- _Entries shown_
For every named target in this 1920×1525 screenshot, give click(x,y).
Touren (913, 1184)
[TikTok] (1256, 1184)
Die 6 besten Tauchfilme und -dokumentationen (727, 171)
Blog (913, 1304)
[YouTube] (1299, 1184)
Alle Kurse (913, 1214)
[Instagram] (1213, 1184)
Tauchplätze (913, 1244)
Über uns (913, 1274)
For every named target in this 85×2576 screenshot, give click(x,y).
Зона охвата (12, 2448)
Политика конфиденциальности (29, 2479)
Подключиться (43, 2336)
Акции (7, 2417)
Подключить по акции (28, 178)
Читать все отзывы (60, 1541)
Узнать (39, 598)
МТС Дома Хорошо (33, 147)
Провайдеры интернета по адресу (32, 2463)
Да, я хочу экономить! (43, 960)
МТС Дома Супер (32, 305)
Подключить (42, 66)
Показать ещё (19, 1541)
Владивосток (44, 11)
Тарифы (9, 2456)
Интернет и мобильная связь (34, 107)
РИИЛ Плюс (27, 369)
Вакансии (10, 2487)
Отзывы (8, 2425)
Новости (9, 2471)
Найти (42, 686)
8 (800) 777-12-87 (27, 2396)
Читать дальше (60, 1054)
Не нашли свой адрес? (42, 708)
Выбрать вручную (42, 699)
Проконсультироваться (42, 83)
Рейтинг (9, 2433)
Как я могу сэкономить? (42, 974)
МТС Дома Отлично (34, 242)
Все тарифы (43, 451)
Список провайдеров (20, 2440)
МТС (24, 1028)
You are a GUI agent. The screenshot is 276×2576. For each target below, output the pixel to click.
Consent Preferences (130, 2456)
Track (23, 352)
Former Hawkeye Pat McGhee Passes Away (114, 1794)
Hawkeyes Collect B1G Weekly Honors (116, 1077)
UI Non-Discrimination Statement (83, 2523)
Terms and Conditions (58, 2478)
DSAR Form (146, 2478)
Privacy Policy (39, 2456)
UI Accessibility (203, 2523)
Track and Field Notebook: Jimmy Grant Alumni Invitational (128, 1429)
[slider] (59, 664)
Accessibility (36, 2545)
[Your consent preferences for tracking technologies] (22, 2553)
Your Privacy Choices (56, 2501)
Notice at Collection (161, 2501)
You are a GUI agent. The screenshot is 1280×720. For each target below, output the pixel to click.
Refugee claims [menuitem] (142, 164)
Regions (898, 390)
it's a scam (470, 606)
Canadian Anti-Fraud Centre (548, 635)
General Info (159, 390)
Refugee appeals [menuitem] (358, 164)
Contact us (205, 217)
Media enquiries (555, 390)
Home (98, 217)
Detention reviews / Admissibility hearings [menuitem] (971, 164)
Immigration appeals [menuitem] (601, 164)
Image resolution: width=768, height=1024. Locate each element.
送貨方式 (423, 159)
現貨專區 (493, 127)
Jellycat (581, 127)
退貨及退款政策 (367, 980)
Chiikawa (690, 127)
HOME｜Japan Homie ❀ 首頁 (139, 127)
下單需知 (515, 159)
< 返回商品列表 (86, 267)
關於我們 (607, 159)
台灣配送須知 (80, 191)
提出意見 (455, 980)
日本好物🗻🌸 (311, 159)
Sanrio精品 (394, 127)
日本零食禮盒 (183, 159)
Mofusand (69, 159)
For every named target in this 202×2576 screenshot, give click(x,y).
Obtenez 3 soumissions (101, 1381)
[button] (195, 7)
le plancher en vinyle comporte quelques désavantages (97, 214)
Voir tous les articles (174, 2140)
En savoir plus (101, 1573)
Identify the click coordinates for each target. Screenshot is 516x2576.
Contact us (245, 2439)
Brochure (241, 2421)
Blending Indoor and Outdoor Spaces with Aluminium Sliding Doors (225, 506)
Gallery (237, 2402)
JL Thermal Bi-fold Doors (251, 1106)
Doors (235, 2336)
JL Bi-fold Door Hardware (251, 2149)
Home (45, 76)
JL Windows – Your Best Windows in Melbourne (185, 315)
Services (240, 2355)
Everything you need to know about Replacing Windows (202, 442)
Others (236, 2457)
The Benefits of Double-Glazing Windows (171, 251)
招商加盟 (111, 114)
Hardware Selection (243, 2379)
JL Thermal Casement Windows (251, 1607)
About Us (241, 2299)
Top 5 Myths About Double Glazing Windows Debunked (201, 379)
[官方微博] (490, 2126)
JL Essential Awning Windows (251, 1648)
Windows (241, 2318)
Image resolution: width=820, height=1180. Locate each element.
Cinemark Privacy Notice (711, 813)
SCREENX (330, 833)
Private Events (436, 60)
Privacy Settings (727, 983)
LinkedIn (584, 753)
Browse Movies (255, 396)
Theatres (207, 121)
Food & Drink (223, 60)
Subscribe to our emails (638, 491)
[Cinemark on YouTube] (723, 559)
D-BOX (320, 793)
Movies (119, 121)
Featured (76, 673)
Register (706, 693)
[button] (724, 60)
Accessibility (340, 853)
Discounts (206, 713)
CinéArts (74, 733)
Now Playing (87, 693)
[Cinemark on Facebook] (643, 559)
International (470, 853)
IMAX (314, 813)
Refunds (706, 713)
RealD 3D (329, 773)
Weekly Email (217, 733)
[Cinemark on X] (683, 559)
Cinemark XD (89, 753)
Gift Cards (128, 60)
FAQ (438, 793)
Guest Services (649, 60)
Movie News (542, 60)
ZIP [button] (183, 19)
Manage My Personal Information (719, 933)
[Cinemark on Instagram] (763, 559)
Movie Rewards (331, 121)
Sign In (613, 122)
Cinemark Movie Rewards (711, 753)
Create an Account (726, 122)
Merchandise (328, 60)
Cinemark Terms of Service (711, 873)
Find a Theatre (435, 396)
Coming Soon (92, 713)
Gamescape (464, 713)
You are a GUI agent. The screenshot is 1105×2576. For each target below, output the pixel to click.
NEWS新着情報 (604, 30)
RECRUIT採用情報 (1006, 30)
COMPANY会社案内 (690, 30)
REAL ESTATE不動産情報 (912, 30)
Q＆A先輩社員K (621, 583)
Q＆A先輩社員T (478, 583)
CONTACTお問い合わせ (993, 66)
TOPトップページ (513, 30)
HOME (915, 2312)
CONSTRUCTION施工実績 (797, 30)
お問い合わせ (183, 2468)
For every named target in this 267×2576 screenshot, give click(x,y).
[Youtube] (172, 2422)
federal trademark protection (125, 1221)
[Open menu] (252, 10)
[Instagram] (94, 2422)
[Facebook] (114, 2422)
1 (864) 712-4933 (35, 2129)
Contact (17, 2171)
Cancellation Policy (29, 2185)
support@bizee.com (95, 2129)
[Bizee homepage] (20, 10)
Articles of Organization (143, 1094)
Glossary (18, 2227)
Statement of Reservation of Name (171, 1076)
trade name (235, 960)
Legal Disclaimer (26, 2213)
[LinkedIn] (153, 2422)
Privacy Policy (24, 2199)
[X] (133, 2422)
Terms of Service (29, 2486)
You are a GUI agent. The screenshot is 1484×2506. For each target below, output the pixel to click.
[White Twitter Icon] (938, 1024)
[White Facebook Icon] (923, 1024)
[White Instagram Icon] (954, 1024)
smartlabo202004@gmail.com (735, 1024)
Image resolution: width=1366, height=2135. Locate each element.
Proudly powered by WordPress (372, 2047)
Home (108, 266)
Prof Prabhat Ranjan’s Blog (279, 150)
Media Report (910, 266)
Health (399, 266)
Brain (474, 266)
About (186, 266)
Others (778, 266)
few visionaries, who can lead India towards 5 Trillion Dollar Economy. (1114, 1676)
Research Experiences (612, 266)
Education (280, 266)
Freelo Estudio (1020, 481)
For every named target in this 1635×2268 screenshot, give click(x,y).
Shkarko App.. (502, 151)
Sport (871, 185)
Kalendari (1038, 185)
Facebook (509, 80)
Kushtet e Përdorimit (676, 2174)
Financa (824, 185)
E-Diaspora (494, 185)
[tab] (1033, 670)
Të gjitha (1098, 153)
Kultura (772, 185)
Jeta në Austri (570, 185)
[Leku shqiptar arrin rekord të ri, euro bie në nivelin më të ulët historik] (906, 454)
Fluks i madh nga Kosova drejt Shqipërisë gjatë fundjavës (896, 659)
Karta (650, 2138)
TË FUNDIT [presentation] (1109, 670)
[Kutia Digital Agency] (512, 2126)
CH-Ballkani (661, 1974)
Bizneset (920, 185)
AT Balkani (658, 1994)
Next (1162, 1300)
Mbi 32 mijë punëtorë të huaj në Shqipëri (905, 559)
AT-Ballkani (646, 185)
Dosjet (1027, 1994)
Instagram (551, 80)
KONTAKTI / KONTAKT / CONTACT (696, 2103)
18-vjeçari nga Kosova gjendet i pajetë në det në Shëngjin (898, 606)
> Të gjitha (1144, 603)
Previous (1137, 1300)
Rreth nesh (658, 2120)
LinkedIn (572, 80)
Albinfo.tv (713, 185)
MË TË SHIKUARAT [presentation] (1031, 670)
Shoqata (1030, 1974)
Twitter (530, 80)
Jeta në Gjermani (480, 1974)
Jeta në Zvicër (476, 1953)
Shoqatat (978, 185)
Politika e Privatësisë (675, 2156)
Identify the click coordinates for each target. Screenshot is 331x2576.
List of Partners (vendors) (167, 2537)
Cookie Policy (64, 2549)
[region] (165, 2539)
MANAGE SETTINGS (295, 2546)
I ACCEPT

- _What needs to be done_
The line containing "E-Diaspora (494, 185)" begins the span, and the last line of the records above ends it. Return that span exactly, and nothing outside it.

- _Result of this task_
E-Diaspora (494, 185)
[tab] (1033, 670)
Të gjitha (1098, 153)
Kultura (772, 185)
Jeta në Austri (570, 185)
[Leku shqiptar arrin rekord të ri, euro bie në nivelin më të ulët historik] (906, 454)
Fluks i madh nga Kosova drejt Shqipërisë gjatë fundjavës (896, 659)
Karta (650, 2138)
TË FUNDIT [presentation] (1109, 670)
[Kutia Digital Agency] (512, 2126)
CH-Ballkani (661, 1974)
Bizneset (920, 185)
AT Balkani (658, 1994)
Next (1162, 1300)
Mbi 32 mijë punëtorë të huaj në Shqipëri (905, 559)
AT-Ballkani (646, 185)
Dosjet (1027, 1994)
Instagram (551, 80)
KONTAKTI / KONTAKT / CONTACT (696, 2103)
18-vjeçari nga Kosova gjendet i pajetë në det në Shëngjin (898, 606)
> Të gjitha (1144, 603)
Previous (1137, 1300)
Rreth nesh (658, 2120)
LinkedIn (572, 80)
Albinfo.tv (713, 185)
MË TË SHIKUARAT [presentation] (1031, 670)
Shoqata (1030, 1974)
Twitter (530, 80)
Jeta në Gjermani (480, 1974)
Jeta në Zvicër (476, 1953)
Shoqatat (978, 185)
Politika e Privatësisë (675, 2156)
Identify the click coordinates for each target. Screenshot is 331x2576.
List of Partners (vendors) (167, 2537)
Cookie Policy (64, 2549)
[region] (165, 2539)
MANAGE SETTINGS (295, 2546)
I ACCEPT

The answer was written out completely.